Or perhaps corporate actors are a better example than state actors, being able to act faster to take advantage of trends. This is why the people offering AI people jobs may not be so non-evil after all. If the world 50 years from now is owned by some currently unknown enterprising psychopathic CEO, or by the likes of Zuckerberg, that's not really much better than any of the current powers that be. I apologize for being too focused on tyrannical governments, it was simply because you provided the initial example of Putin. He's not the only type of evil person in this world, there are others who are more competent and better equipped to take advantage of looming AI takeoff.
Also the whole "break into some research place with guns and demand they do your research for you" example is silly, that's not how power operates. People with that much power would set up and operate their own research organizations and systems for ensuring those orgs do what the boss wants. Large companies in the tech sector would be particularly well-equipped to do this, and I don't think their leaders are the type of cosmopolitan that MIRI types are. Very few people are outside of the rationalist community itself in fact, and I think you're putting too much stock in the idea that the rationalist community will be the only ones to have any say in AI, even aside from issues of trusting them.

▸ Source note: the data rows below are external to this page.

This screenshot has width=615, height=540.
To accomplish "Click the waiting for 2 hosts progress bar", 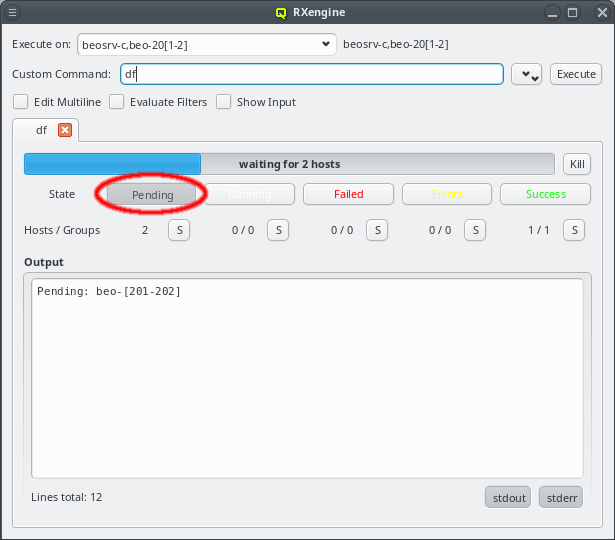I will click(289, 164).
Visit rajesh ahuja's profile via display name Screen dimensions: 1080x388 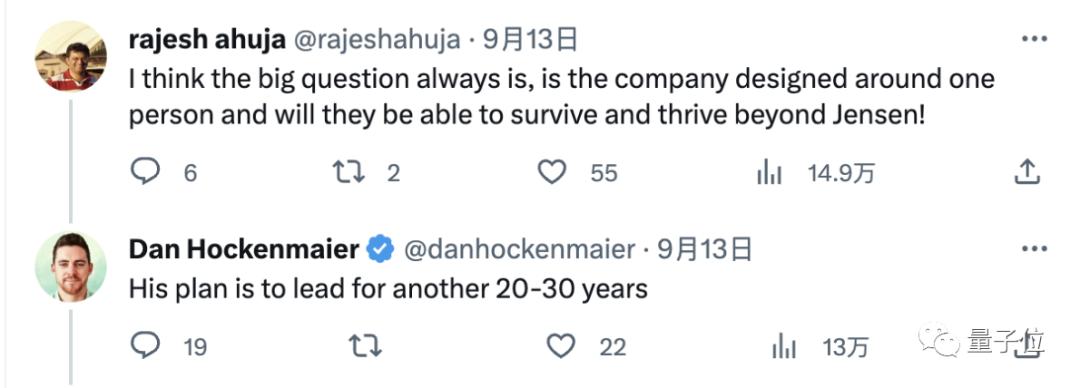(x=207, y=40)
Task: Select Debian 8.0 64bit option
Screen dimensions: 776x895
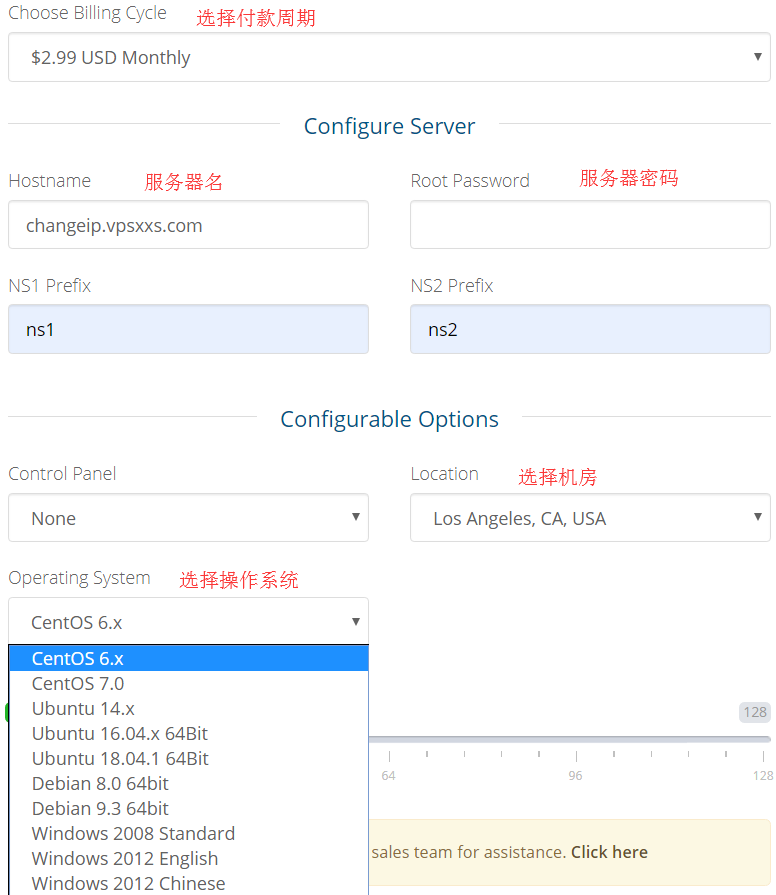Action: 189,784
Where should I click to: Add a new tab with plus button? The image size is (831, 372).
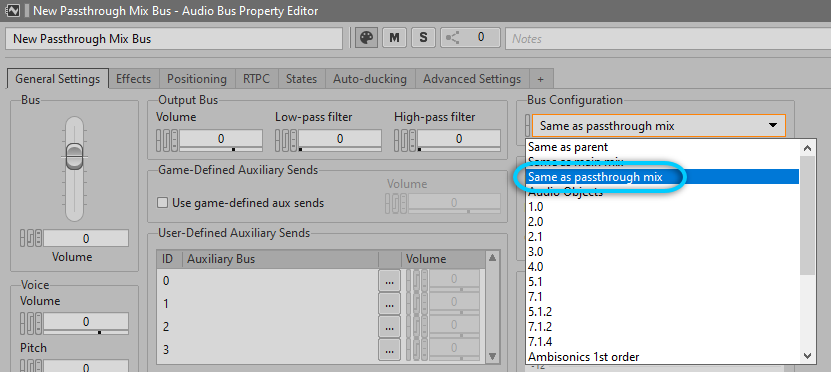[x=541, y=79]
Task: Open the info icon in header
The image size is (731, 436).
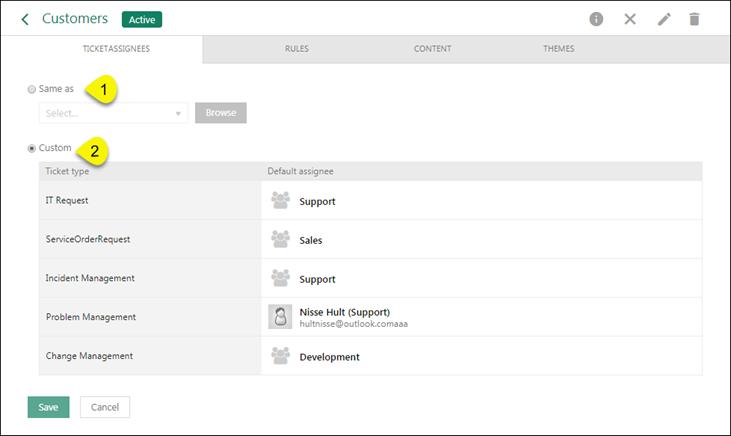Action: tap(596, 19)
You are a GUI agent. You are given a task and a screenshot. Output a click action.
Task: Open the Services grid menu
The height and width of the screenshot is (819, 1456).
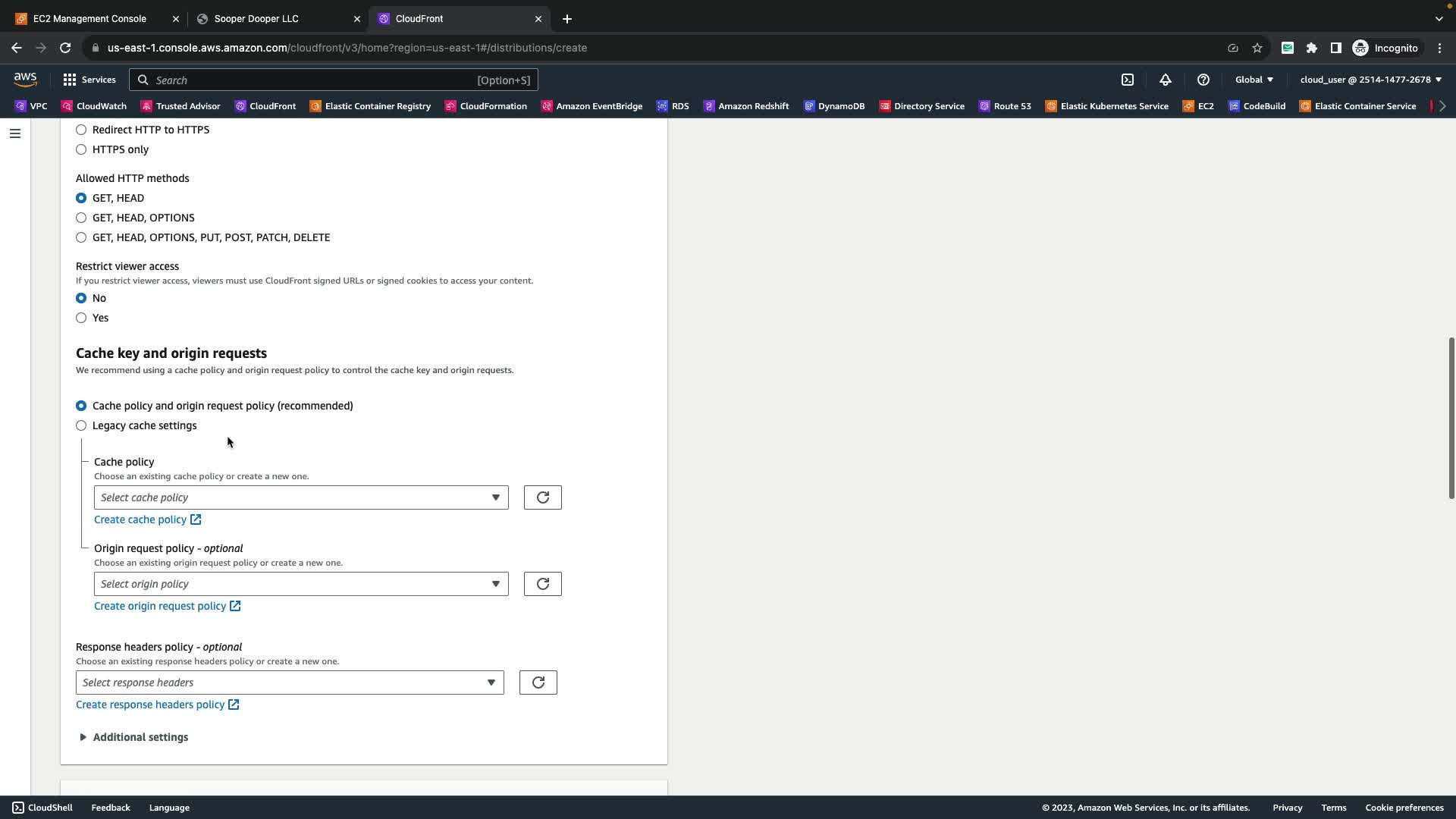click(89, 80)
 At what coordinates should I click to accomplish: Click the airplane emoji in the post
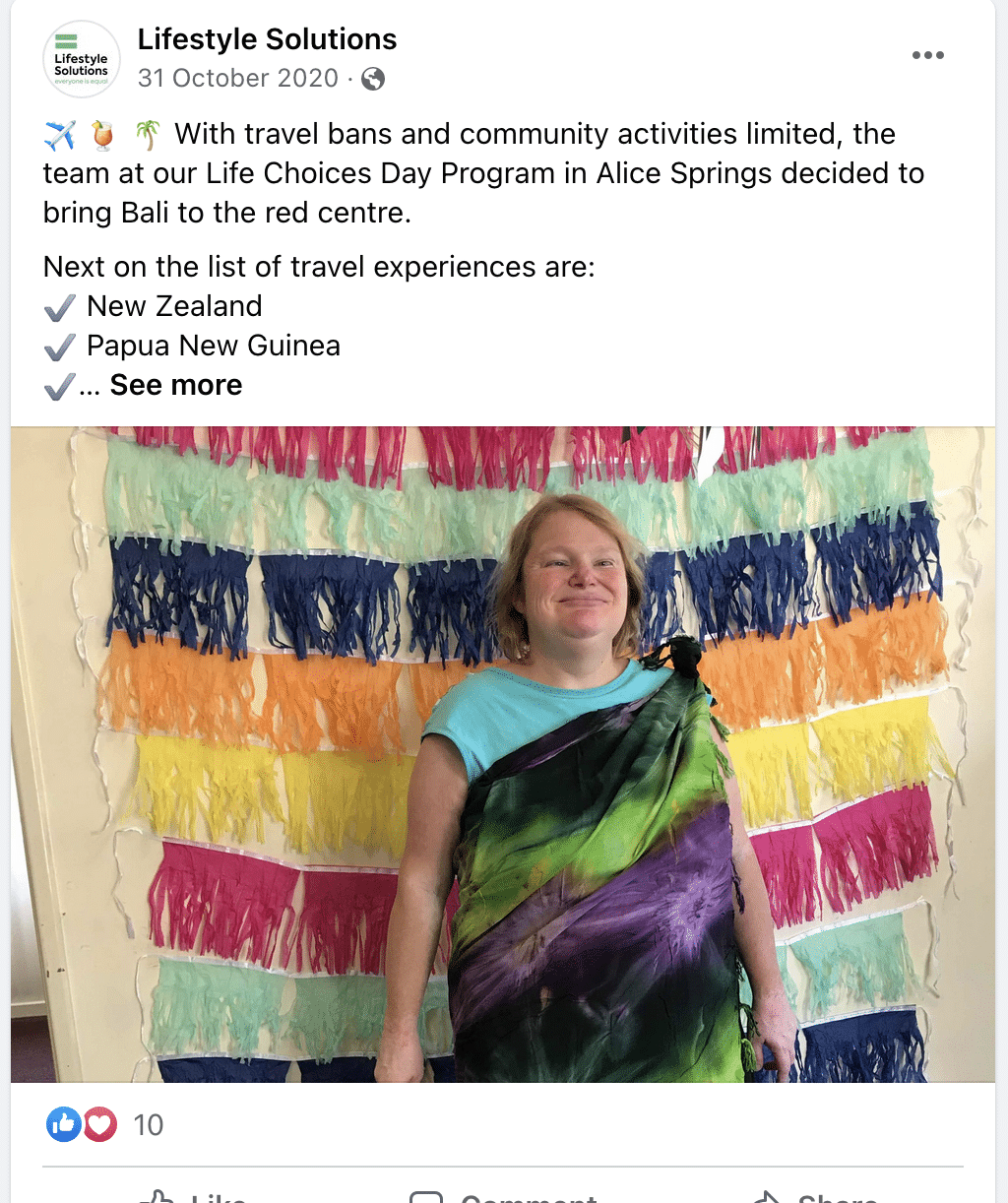coord(60,134)
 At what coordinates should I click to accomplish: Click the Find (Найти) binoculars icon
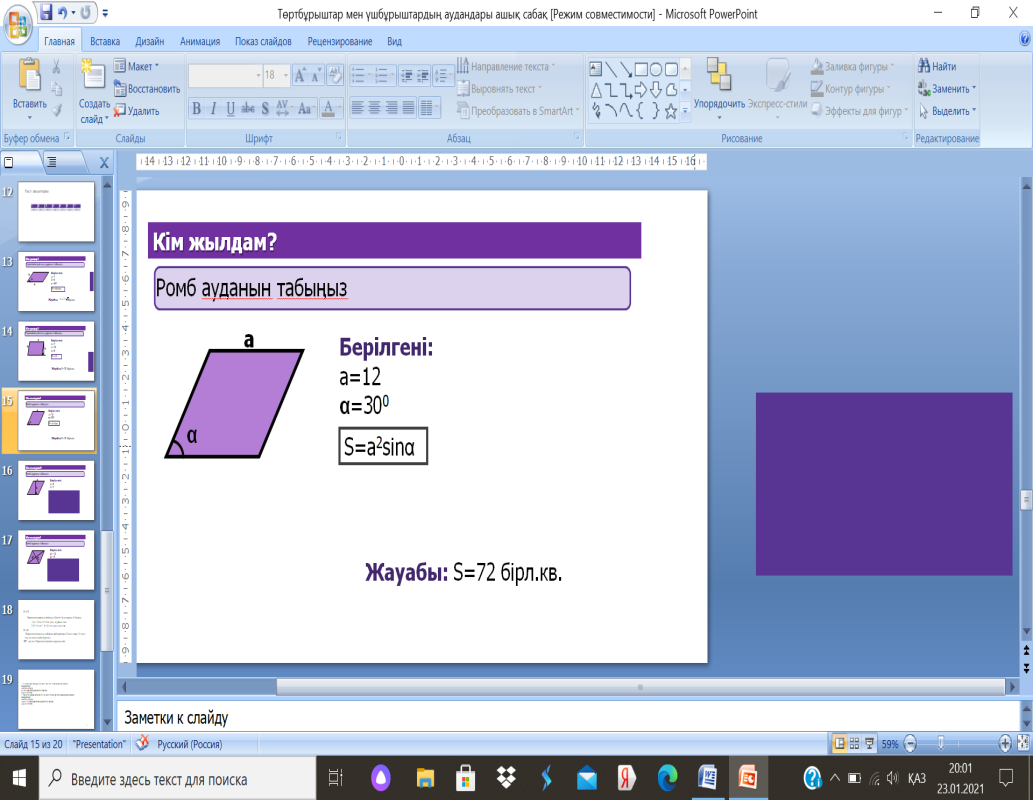tap(924, 67)
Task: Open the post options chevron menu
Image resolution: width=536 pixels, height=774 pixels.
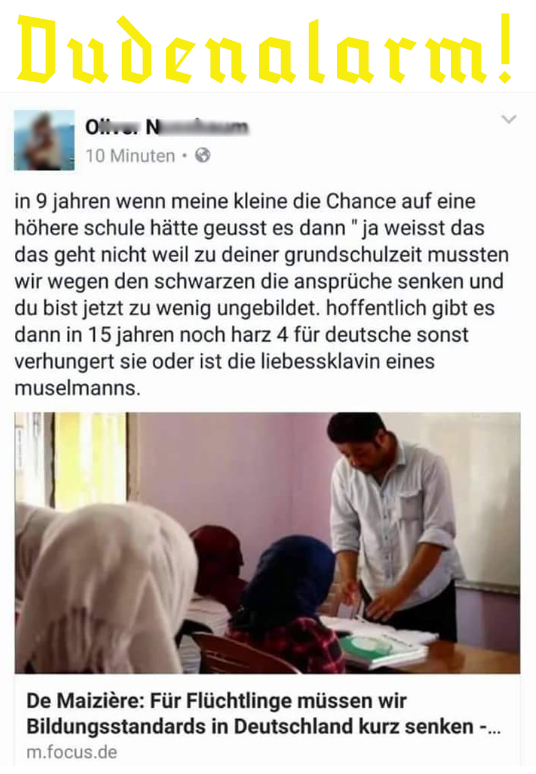Action: (508, 119)
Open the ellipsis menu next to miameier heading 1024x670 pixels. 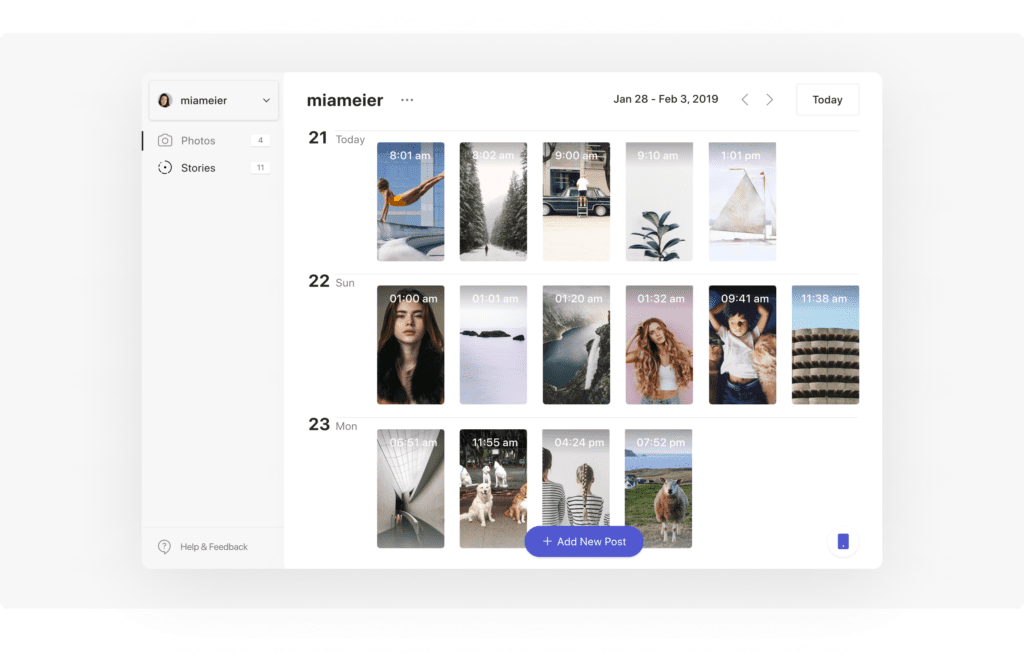pyautogui.click(x=407, y=100)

As for the bargaining process, how confident are you that more people want good things than bad things as relates to the far future? For one thing, the bargaining process is not guaranteed to be fair, and almost certainly won't be. It will greatly favor people with influence over those without, just like every other social bargaining process. There could be minority groups, or groups that get minority power in the bargain, who others generally hate. There are certainly large political movements going in this direction as we speak. And most people don't care at all about animals, or whatever other kinds of nonhuman consciousness which may be created in the future, and it's very doubtful any such entities will get any say at all in whatever bargaining process takes place.